We had similar problems with the squash. The zucchini never really set fruit—we’re still trying to find out why. Other people we know had tons of the stuff but we didn’t get much. We had a lot of squash germination problems that we’ll need to address. Germination problems all around. We do have some squash but, again, I don’t think we handled scale well there either.

 

Potatoes were a fair success story. We have about a 3/1 return on investment. Not as good as I would have preferred but significantly better than breaking even. We planted a white and a red potato. (I forget the varieties at the moment.) The reds did well but the whites didn’t. We got many tiny potatoes.
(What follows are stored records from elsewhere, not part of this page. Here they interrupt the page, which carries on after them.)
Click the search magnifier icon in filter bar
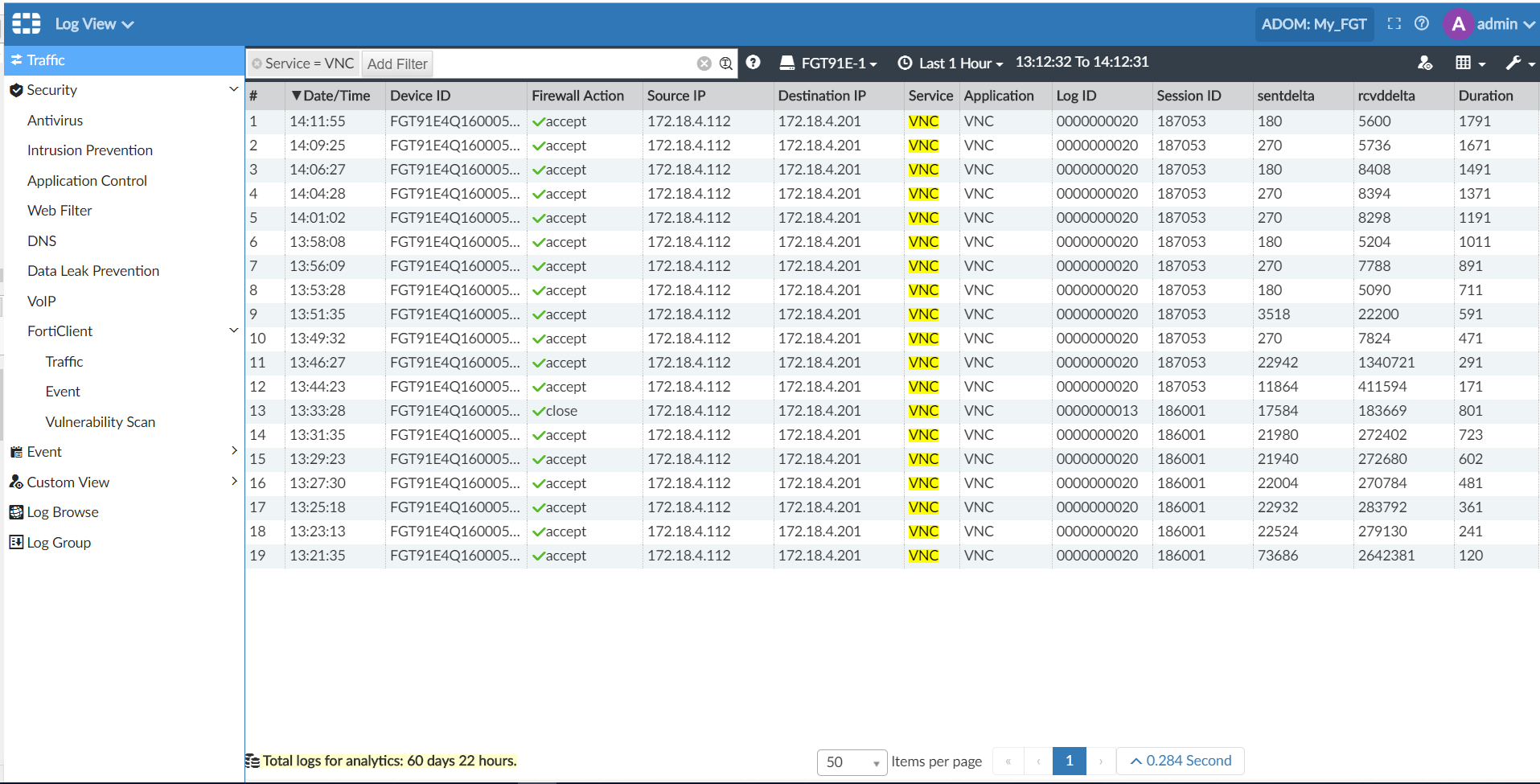Image resolution: width=1540 pixels, height=784 pixels. pyautogui.click(x=725, y=64)
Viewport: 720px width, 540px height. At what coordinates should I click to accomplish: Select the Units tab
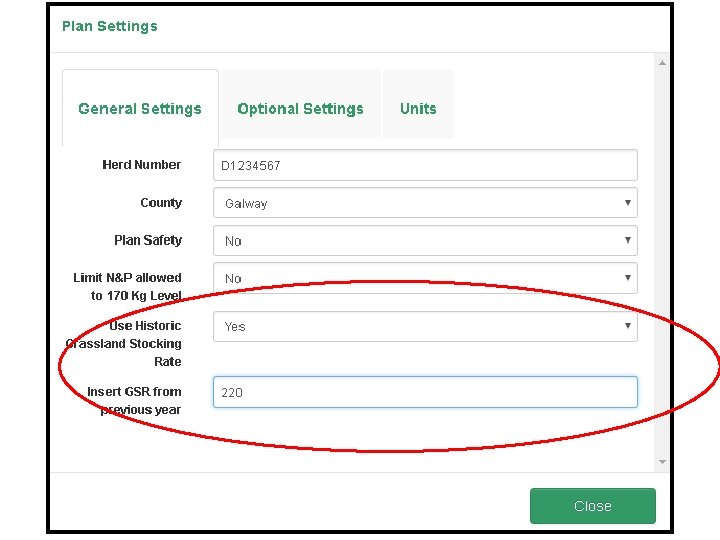[418, 109]
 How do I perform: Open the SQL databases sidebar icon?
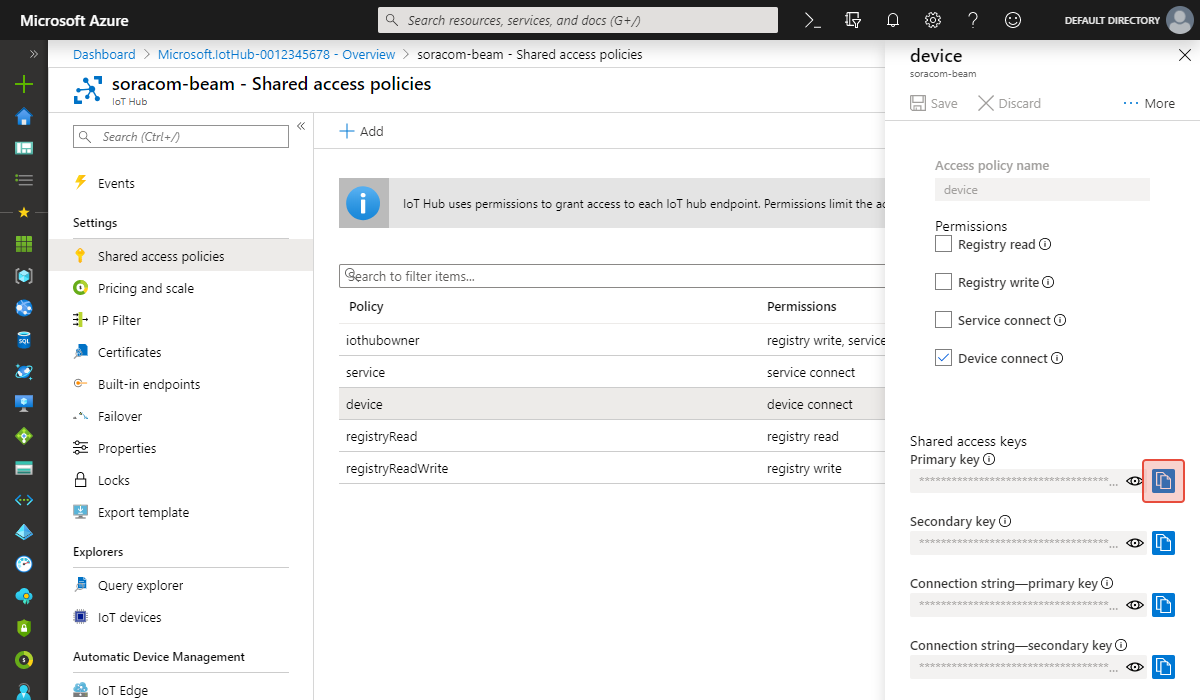point(23,341)

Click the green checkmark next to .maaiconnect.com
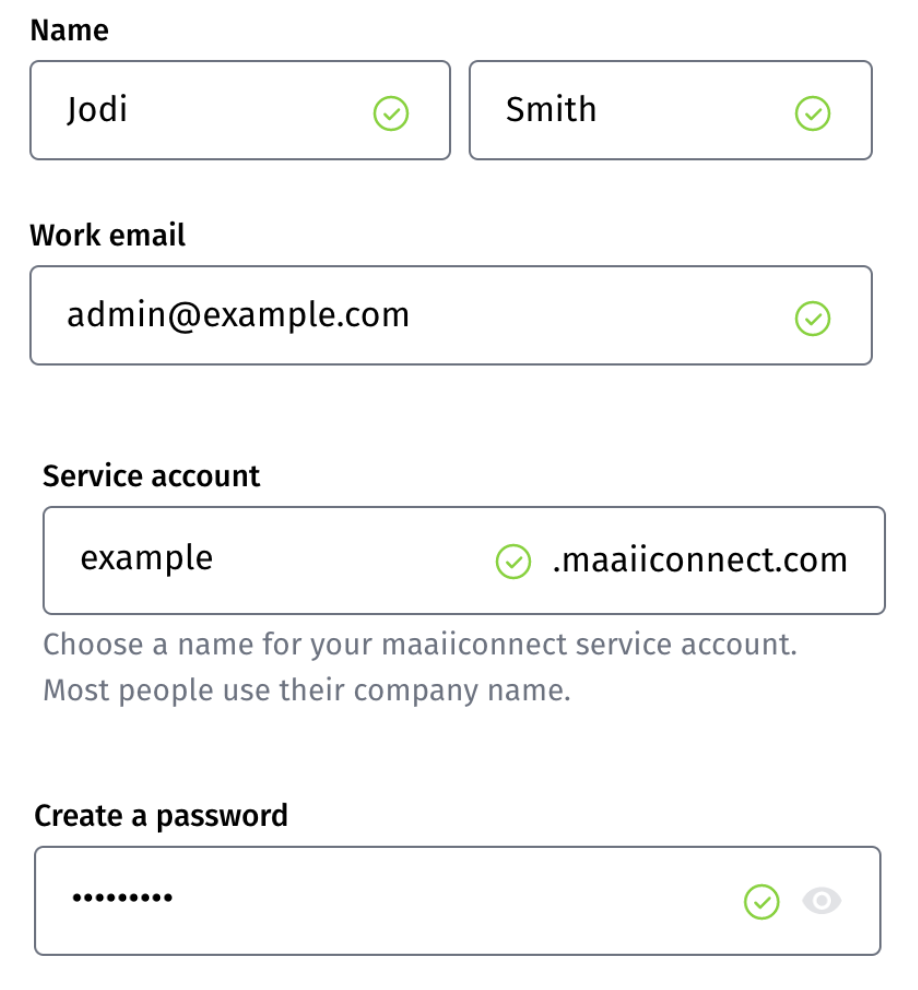pos(513,561)
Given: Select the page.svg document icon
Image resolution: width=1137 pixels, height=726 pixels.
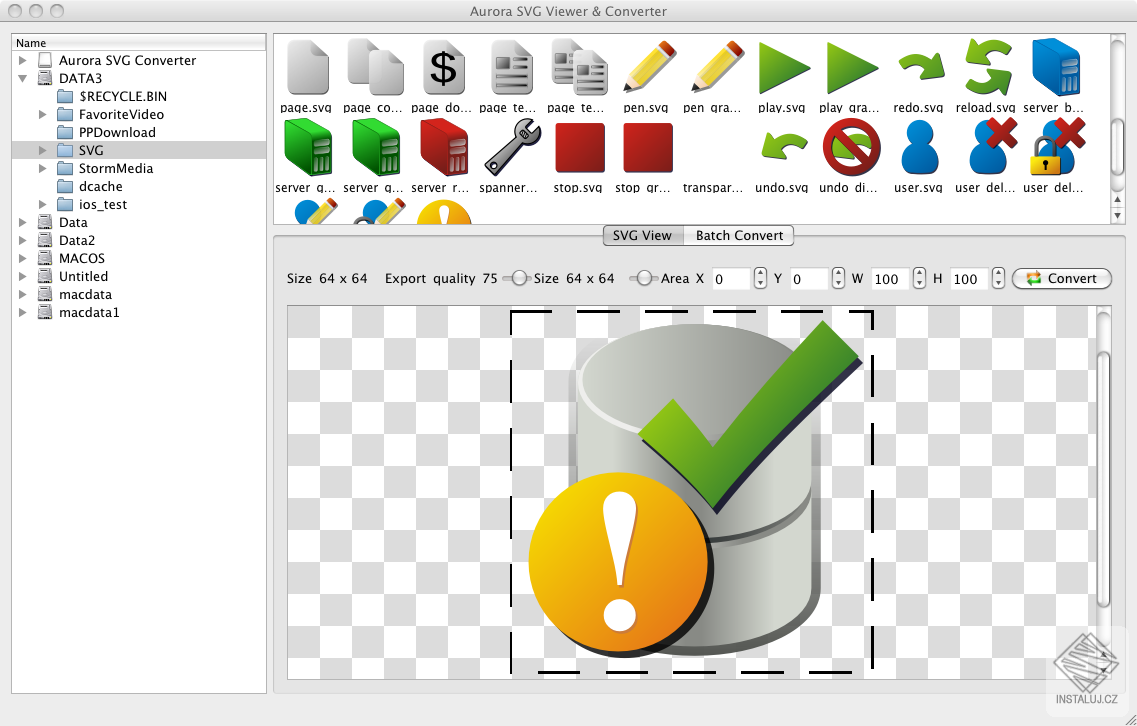Looking at the screenshot, I should (x=307, y=65).
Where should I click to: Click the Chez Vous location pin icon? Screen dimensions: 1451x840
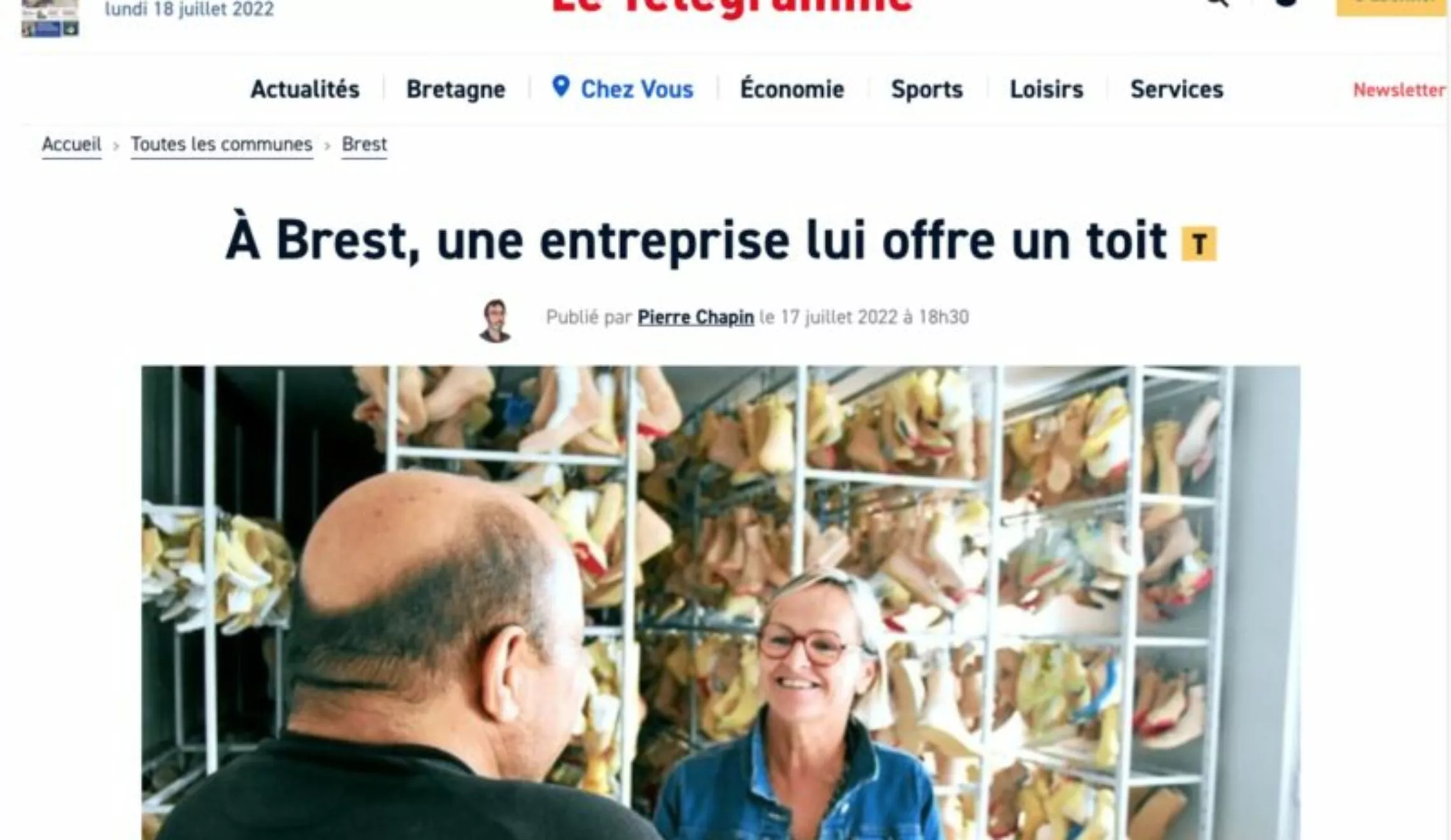click(561, 87)
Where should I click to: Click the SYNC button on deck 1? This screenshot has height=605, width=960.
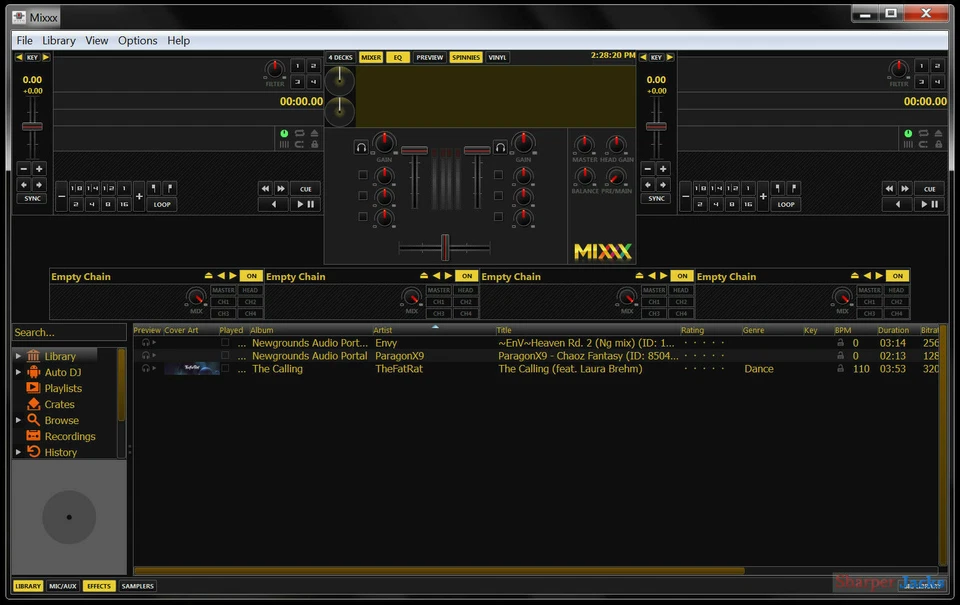tap(31, 198)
I understand that this is in style at the moment but I would rather have had more literal poundage than pretty plate decorations.

 

Other crops did better. Amazingly, we were able to grow two cabbages—usually, they’re eaten to the bone. And we had some cold crops that did well. Basil did well and the sugar beets appear—without yet being harvested—to have done quite well. Melons are always questionable.

 

Interestingly, the melons and cucumbers both seemed to have something that looked like a squash borer problem. All of a sudden, a whole stalk of cucumber would die off. I never found the culprit. This was mostly because of the density of planting and the random nature of the melon/cucumber growth. Every stalk crossed every other one on the trellis. It looked nice but it made tracing back the problem difficult.

 

If I have learned any lesson this year, it was that I planted too densely. I wanted to grow everything. But, while it was cool to grow a couple of cabbages, each cabbage was a circle three feet in diameter and produced a single “fruit.” It was space I could have used for more staples. I think I need to limit my experiments and turn more space over to calorie crops.

 

I planted nine different kinds of melons very close together. When I got fruit,  I couldn’t tell where it was coming from. The runner beans and pole beans were also planted too densely. Both layered up to the point that some beans were shadowed by their neighbors and didn’t produce as well.

 

It was ambition, pure and simple. I blame society.

 

Many pickles were canned. Lots of tomatoes were sacrificed to the vegetable gods to form sauce. Much applesauce and dried apples were made. Ten gallons of Cornelian Cherry wine is percolating even as we speak. If you can hear me talking or are speaking to me right now, I’d suggest visiting a professional.

 

So: more planning next year. This year, raise a glass and pass the potatoes.